King Henry gave a thumbs-up from behind their backs.
Tyson almost electrocuted King Henry.
On principle.
James and Gertrude Bonnie both turned to their son for comment.
“A complete misunderstanding,” Tyson managed to get out.
It had been a misunderstanding . . . on King Henry’s part, because he started a fight with Hector Vega in the middle of a parking lot, Hector Vega who just happened to be guarding JoJo Price-Vega at the time. Hector Vega, who was now dead, accidentally killed by King Henry. King Henry had been ready for Hector’s uncle and JoJo’s husband, Horatio, to attempt to kill King Henry in revenge . . . but the King of the Coyotes hadn’t.
That had both of them even more worried than if he had tried to kill them.

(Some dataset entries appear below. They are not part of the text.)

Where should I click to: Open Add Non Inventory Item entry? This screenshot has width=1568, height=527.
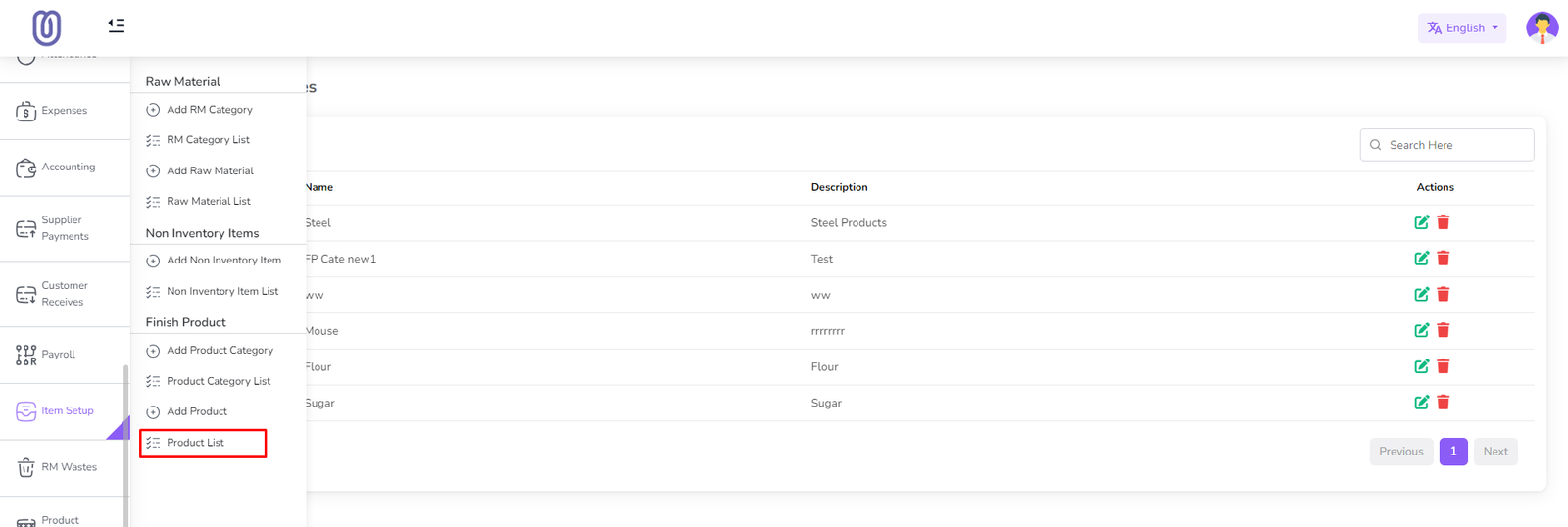click(x=223, y=261)
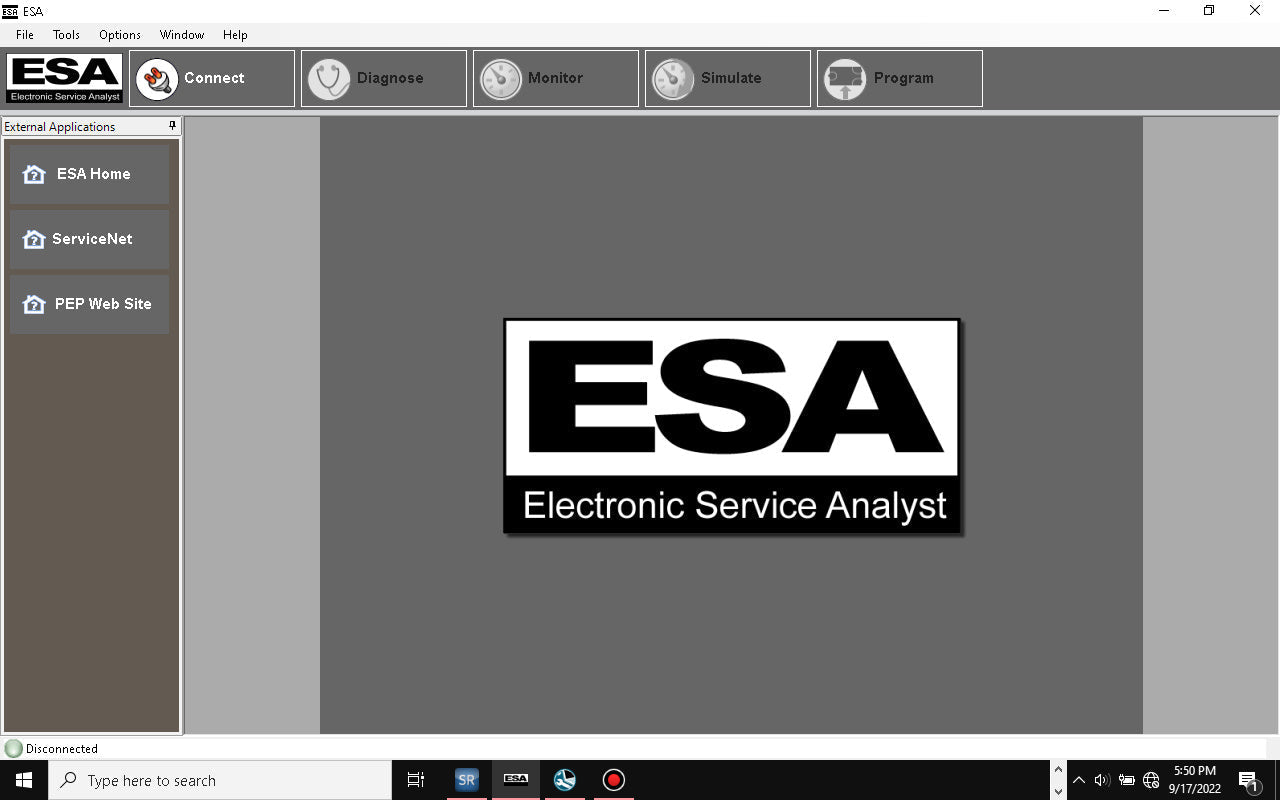Click the Disconnected status indicator
The height and width of the screenshot is (800, 1280).
point(51,749)
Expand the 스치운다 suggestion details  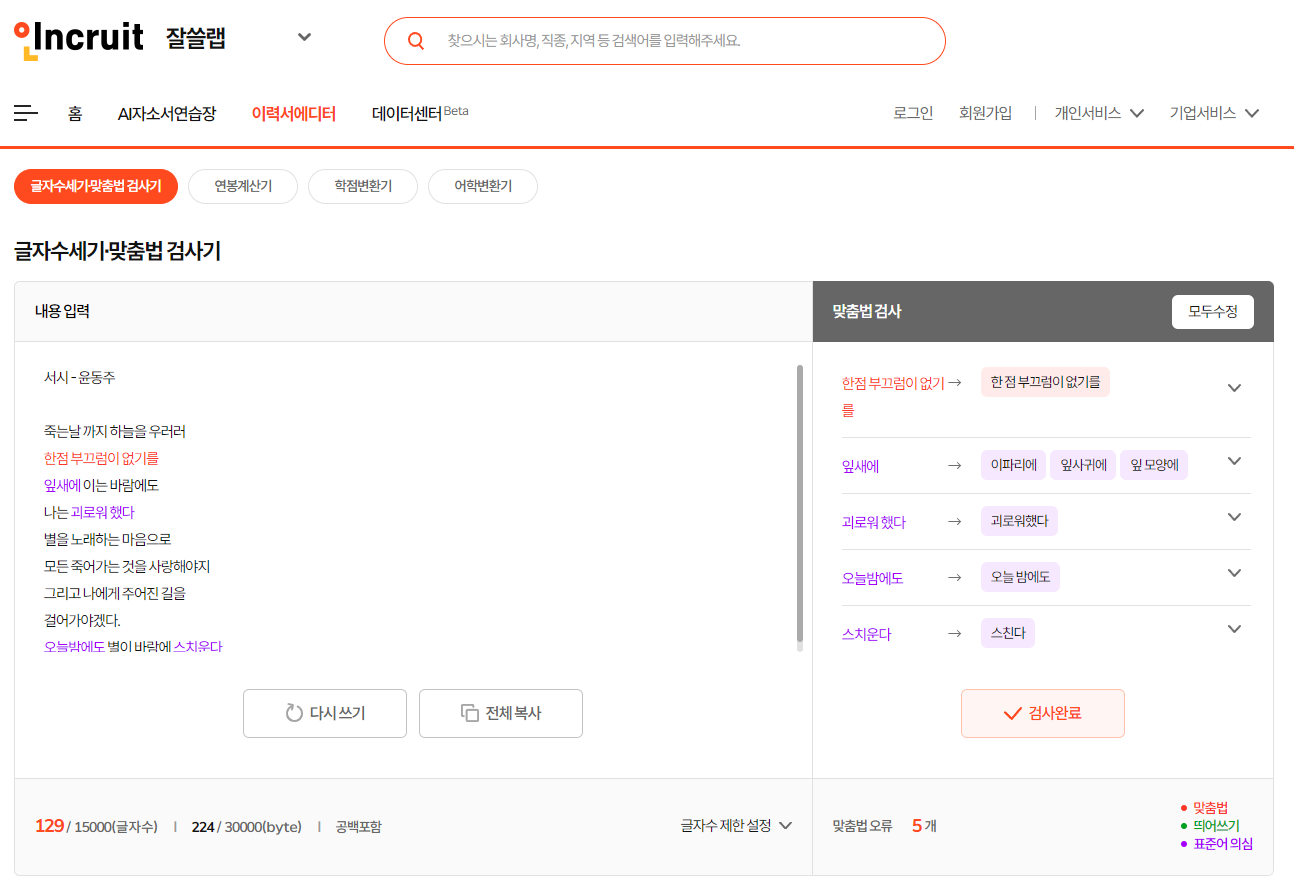pos(1234,628)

What was Horatio Vega planning for them if he just let a family member’s death slide like that?
“Exactly!” King Henry agreed. “Anyway, the reason I brought it all up is that even after the store changed to t-shirt printing and then the new one into comics—this latest one is happening because a water heater caught on fire and burnt everything up, innocent accident, right?—I still have this box full of teapots in storage. Some of them might have bullet-holes in them, but if you’d like I could bring them by and you could have the whole lot. Nothing I can do with them now, right? Ain’t like they got Spider-Man on them, is it? Just flowers and shit.”
“Of course not,” Mom whispered, eyes wide over the unending deluge.
“Dinner is still . . . uh . . . two hours away, King Henry. You’re very early,” Tyson said. “Very early.”
“Yeah, well . . . I thought about what you said, about us sort of being a family now, what with us being in business together, so I thought it would be nice if we did some bonding instead of just some eating, ya know?”
Dad finally detached himself from King Henry, heading for the stairs. “Nice to meet you, but I need to go back to my office and finish some numbers,” he said aloud and then murmured under his breath before disappearing, “And get away from you before I have a heart attack.”
“Oh dear . . .” Mom commented, “Your father hasn’t looked that upset since Obama was reelected.”
“Don’t start,” Tyson blurted before King Henry could start in with the black jokes.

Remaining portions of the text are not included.